On 1/28/2013 5:17 PM, Bruce EVangel Parmenter wrote:
[ref Elcon PFC-2500 thread]
My S10 Blazer EV (with a 132VDC pack of 6V T145s) had metal battery
racks from its creation which were grounded to the chassis. In the 15+
years I enjoyed the heck out of my EV conversion, charging and driving
anywhere and everywhere, I never had a GFI trip from leakage current
through the metal battery racks, whether I was charging using a:
K&W BC-20 with a boost transformer for up to 144V
Zivan K2 or NG5
Manzanita Micro PFC 20, 40, or 50
+more
I swear I have a memory of looking at your engine bay some 10-15 years
ago, and it had polypro (or similiar) cases for the front pack(s). If
you had metal racks actually touching the tops of your batteries, I
would certainly like to know how you managed to avoid GFI trips through
unisolated chargers.
I had some occasional GFI trips through the K&W BC-20 with my first
battery pack (1994-2001). However, with the liberal use of elbow
grease, I was able to bring the voltage between the most + post and
chassis ground close to zero. During my second pack, I lost being able
to do that - it would never go down. By that time I had a Zivan K2
(isolated), so GFI trips were a thing of the past. Since then, even
with re-powder coated racks done in 2009 at the beginning of this 4th
pack I'm on now, I've never been able to drive the voltage down. I even
installed something similiar to what ElectroAutomotive was selling in an
isolation kit for the hold-down racks - it didn't make much difference,
although I found it rather difficult to ascertain if I didn't have metal
touching through the hold-downs.
Well, it could be through motor carbon tracking, as Roland has often
mentioned. One of these times I may crawl under the car in my apt.
carport and disconnect the motor. I don't have a contactor on the
negative leg of my pack - the VoltsRabbit didn't come with one.

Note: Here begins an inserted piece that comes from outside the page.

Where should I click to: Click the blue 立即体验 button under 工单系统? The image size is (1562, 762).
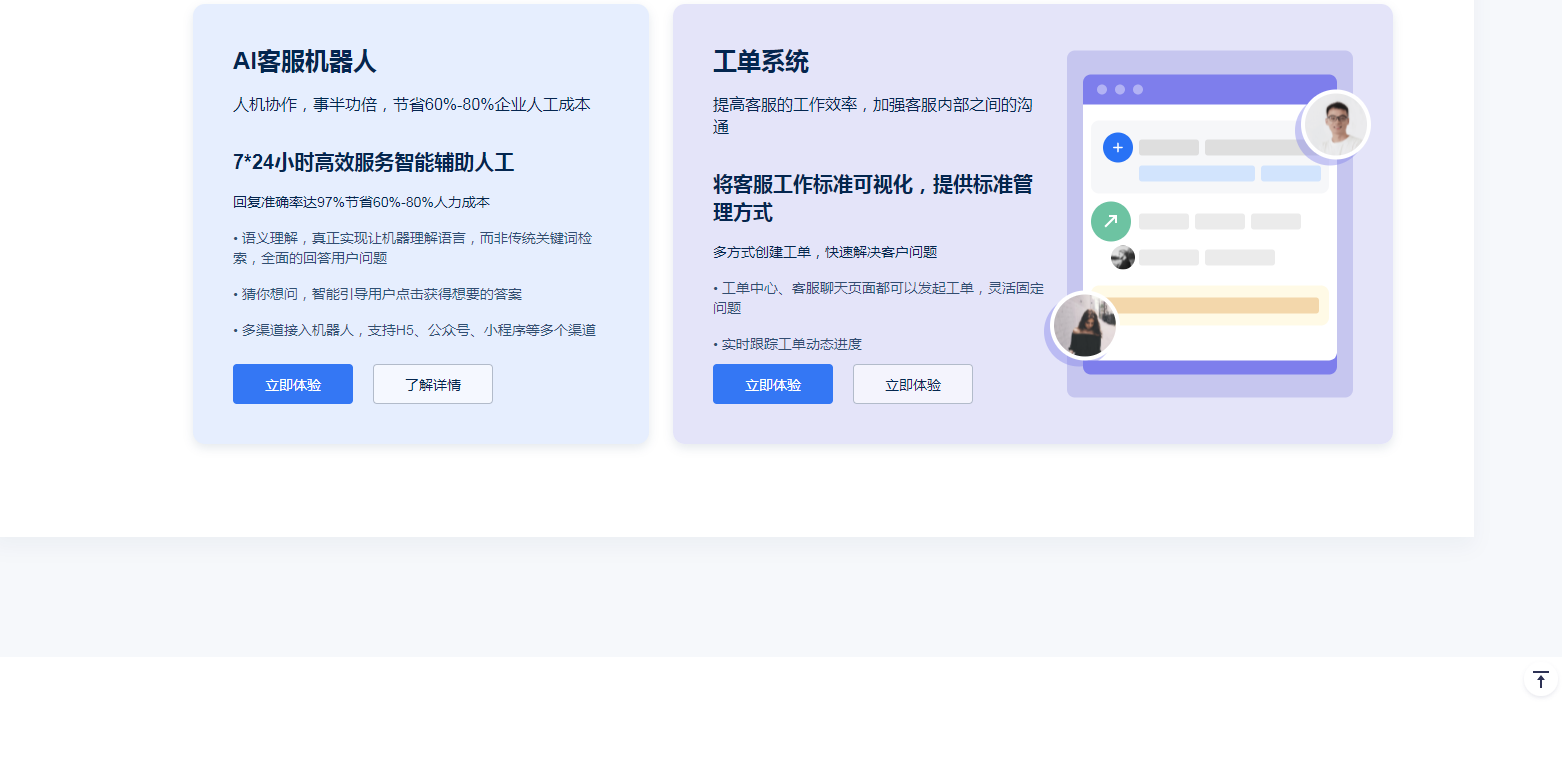tap(772, 385)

With visions of Lee watching over me (since I think he has explained
this a few times in the past), a few months ago I decided to find out
just what the magnitude of the chassis leak is that I have. I figured
measuring through a high-impedance digital voltmeter can pick up a lot
of phantom readings, since it is so sensitive. So I got out my "light
table", which contains eight screw-in light bulb bases rigged up in
parallel. I hooked up this light table through 6-ga cables to the most
+ post and to chassis ground. The first bulb I tried, a 300W
incandescent, I figured wasn't going to do anything, since the chassis
leak resistance would be too high to light up this bulb, but it was a
starting point. Wound my way down through 60W and so on to try and find
the "sweet spot". Well, a 7W/120V incandescent got me to the sweet
spot: it was something like a 30V drop across the bulb at some 300mA as
measured with a clamp-on ammeter. Bulb was barely glowing. But that's
about the magnitude of my chassis leak. So I wonder can I just multiply
that voltage by four and say at 120V I have a 75mA leak (which is way
over the typical 5mA GFI limit) as concerns an non-isolated charger?